Selecting Instructions to Issue

- A list of “ready to issue” instructions in block A and in blocks equivalent to A (or 1-branch distant from A) is maintained.
- All data dependencies must be satisfied and stalls avoided (if possible).
- N independent instructions are selected, where N is the processor’s issue-width.
- But what if more than N instructions are ready to issue?
- Selection is by Priority, using two Scheduling Heuristics.

Delay Heuristic

This value is computed on a per-basic block basis. It estimates the worst-case delay (stalls) from an Instruction to the end of the basic block.

\[ D(I) = 0 \quad \text{if } I \text{ is a leaf.} \]

Let \( d(I,J) \) be the delay if instruction J follows instruction I in the code schedule.

\[ D(I) = \max \{ D(J_i) + d(I,J_i) \} \quad J_i \in \text{Succ}(I) \]
Example of Delay Values

block1:
1. ld [a], Pr1
2. ld [b], Pr2
3. add Pr1, Pr2, Pr3
4. st Pr3, [d]
5. cmp Pr3, 0
6. be block3

(Assume only loads can stall.)

Critical Path Heuristic

This value is also computed on a per-basic block basis.

It estimates how long it will take to execute Instruction I, and all I's successors, assuming unlimited parallelism.

\[ E(I) = \text{Execution time for instruction I} \]
\[ CP(I) = \begin{cases} E(I) & \text{if I is a leaf.} \\ E(I) + \max \{CP(J_i) + d(I, J_i)\} & \text{otherwise} \end{cases} \]

where \( J_i \in \text{Succ}(I) \)

Example of Critical Path Values

block1:
1. ld [a], Pr1
2. ld [b], Pr2
3. add Pr1, Pr2, Pr3
4. st Pr3, [d]
5. cmp Pr3, 0
6. be block3

Selecting Instructions to Issue

From the Ready Set (instructions with all dependencies satisfied, and which will not stall) use the following priority rules:

1. Instructions in block A and blocks equivalent to A have priority over other (speculative) blocks.
2. Instructions with the highest D values have priority.
3. Instructions with the highest CP values have priority.

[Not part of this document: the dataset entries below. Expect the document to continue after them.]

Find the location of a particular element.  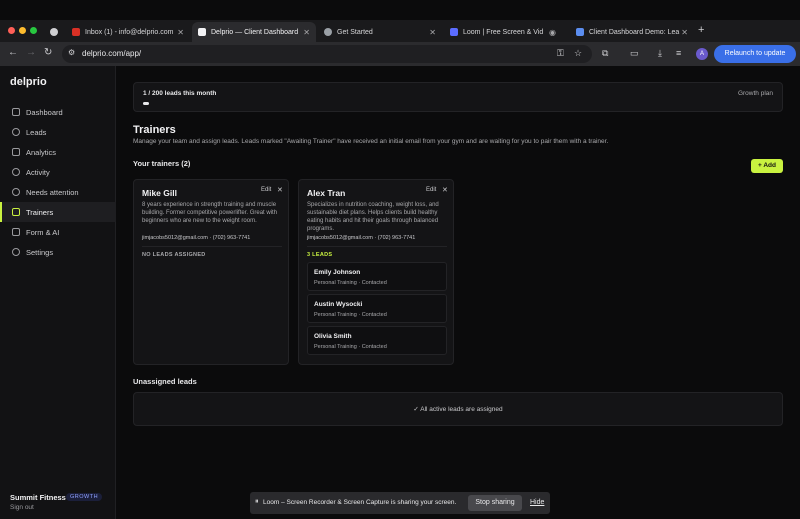

alert-icon is located at coordinates (16, 192).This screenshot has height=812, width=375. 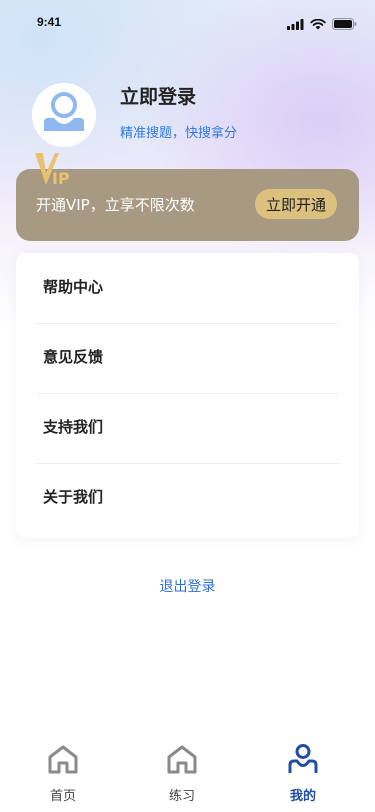 What do you see at coordinates (158, 96) in the screenshot?
I see `login-title: 立即登录` at bounding box center [158, 96].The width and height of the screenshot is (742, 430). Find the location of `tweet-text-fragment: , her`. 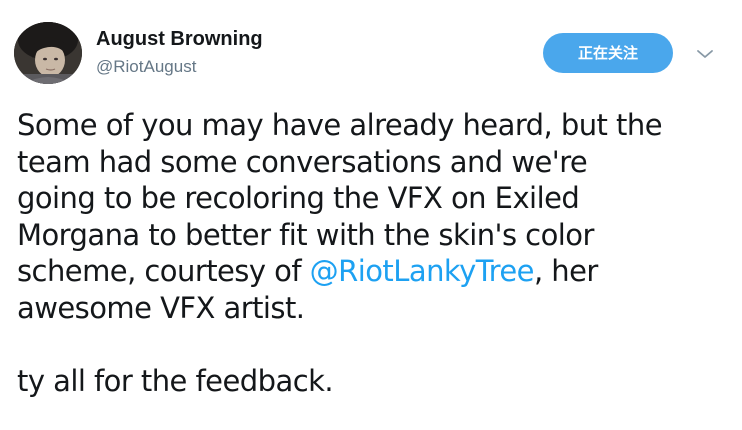

tweet-text-fragment: , her is located at coordinates (566, 272).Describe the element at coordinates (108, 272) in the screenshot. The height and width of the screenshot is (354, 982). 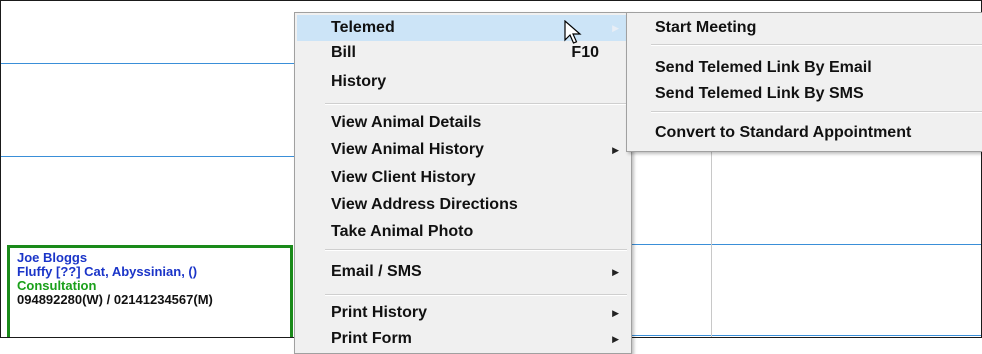
I see `appointment-patient: Fluffy [??] Cat, Abyssinian, ()` at that location.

These rules imply that we schedule useful instructions before speculative ones, instructions on paths with potentially many stalls over those with fewer stalls, and instructions on critical paths over those on non-critical paths.
Example

block1:
1. ld [a],Pr1
2. ld [b],Pr2
3. add Pr1,Pr2,Pr3
4. st Pr3,[d]
5. cmp Pr3,0
6. be block3

block2:
7. mov 1,Pr4
8. st Pr4,[flag]
9. b block4

block3:
10. st 0,[flag]

block4:
11. ld [d],Pr5
12. ld [g],Pr6
13. sub Pr5,Pr6,Pr7
14. st Pr7,[f]

We'll schedule without speculation; highest D values first, then highest CP values.

block1:
1. ld [a],Pr1
2. ld [b],Pr2
12. ld [g],Pr6

Now 11 can issue (D=1), followed by 5, 13, 6 and 14. Block B4 is now empty, so B3 and B4 are scheduled.

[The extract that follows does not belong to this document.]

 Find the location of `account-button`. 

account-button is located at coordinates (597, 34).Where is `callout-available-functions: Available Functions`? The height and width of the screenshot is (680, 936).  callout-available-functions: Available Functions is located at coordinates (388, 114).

Next, come Instructions 3 and 4.

block1:
1. ld [a],Pr1
2. ld [b],Pr2
12. ld [g],Pr6
3. add Pr1,Pr2,Pr3
4. st Pr3,[d]

Now 11 can issue (D=1), followed by 5, 13, 6 and 14. Block B4 is now empty, so B3 and B4 are scheduled.

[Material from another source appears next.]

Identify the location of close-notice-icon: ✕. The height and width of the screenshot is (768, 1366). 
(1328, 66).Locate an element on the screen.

There are no stalls. In fact, if we equivalence Pr3 and Pr5, Instruction 11 can be removed.
Software Pipelining

Often loop bodies are too small to allow effective code scheduling. But loop bodies, being “hot spots,” are exactly where scheduling is most important.

Consider

```c
void f (int a[], int last) {
    for (p=&a[0]; p!=&a[last]; p++)
        (*p)++;
}
```

The body of the loop might be:

```
L: ld [%g3],%g2
    nop
    add %g2,1,%g2
    st %g2,[%g3]
    add %g3,4,%g3
    cmp %g3,%g4
    bne L
    nop
```

Scheduling this loop body in isolation is ineffective—each instruction depends upon its immediate predecessor.

So we have a loop body that takes 8 cycles to execute 6 “core” instructions.

We could unroll the loop body, but for how many iterations? What if the loop ends in the “middle” of an expanded loop body? Will extra registers be a problem?

In this case software pipelining offers a nice solution. We expand the loop body symbolically, intermixing instructions from several iterations. Instructions can overlap, increasing parallelism and forming a “tighter” loop body:

```
L: ld [%g3],%g2
    nop
    add %g2,1,%g2
L: st %g2,[%g3]
    add %g3,4,%g3
L: ld [%g3],%g2
    cmp %g3,%g4
    bne L
    add %g2,1,%g2
```

Now the loop body is ideal—exactly 6 instructions. Also, no extra registers are needed!

But, we do “overshoot” the end of the loop a bit, loading one element past the exit point. (How serious is this?)